Limitations . While encouraging, the use of video stimuli to evoke emotional states involves several limitations. Compared to scenes, considerable labor is involved in video collection, editing, and balancing. The use of a flickering border to elicit the ssVEP works against the intention to move the evocative stimulus farther toward realism, and depends on an indirect reduction is flicker entrainment as the index of emotional engagement. The lack of a single stimulus onset precludes the averaging of event-related potentials, and the assessment of evoked cortical oscillations by video clips with scalp-derived EEG has not yet been demonstrated, perhaps due to the difficulty of capturing consistent emotional network activity across participants (Shen & Yi, 2019).
A common means of assessing emotional perception in the laboratory is with the late positive potential (LPP; Ferrari et al., 2017; Hajcak et al., 2010; Schindler & Bublatsky, 2020; Schupp & Kirmse, 2021). Thus it would be helpful to compare the modulation of the LPP with modulation of the ssVEP during video perception within a single sample. The individual pattern of modulation (e.g., a bias toward pleasant or unpleasant stimuli) and overall effect size of emotion may or may not be consistent, depending on the relationship between the conscious recognition and elaborative processing reflected in the LPP to a static scene and the ongoing deciphering and evaluation of videos.

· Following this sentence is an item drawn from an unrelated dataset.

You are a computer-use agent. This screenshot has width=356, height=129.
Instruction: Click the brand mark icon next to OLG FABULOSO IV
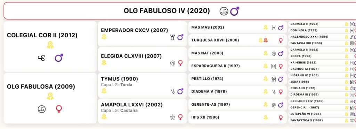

Though arousal ratings clearly coincide with the degree of ssVEP reduction, the valence of the videos do not appear to differentially affect ssVEP amplitude, similar to the LPP (Frank & Sabatinelli, 2019; Codispoti et al., 2021). Future studies may exploit the 10 second duration to contrast pleasant and unpleasant videos to potentially reveal valence (or reward) related effects that may originate in anterior medial regions (Costa et al., 2010; Junghöfer et al., 2017; Sabatinelli et al., 2015) that may become evident during the comparatively long duration video stimuli.
In the current design, the video and its flickering border were presented simultaneously, thus intermixing the brain’s response, and delaying the evidence of emotional modulation until entrainment had stabilized and the content of the video could be understood by the participant. Future research could separate these 2 events by initiating the flicker prior to video onset, ideally using an audiovisual stimulus that shared the basic sensory features of the upcoming video. This refinement to the paradigm may allow a more temporally resolved assessment of emotional reactivity (Bekhtereva et al., 2018).
Conclusions . In summary, this study found a significant modulation of ssVEP amplitude during naturalistic multimodal videos, which correlated strongly with rated arousal. This finding suggest that narrative audiovisual stimuli can be used to track emotional processing in the cortex, potentially enabling new research questions to be investigated which could facilitate a better understanding of how the human brain processes realistic emotional events. Future development and improvement can expand the utility of this approach to studying emotional processing in the laboratory.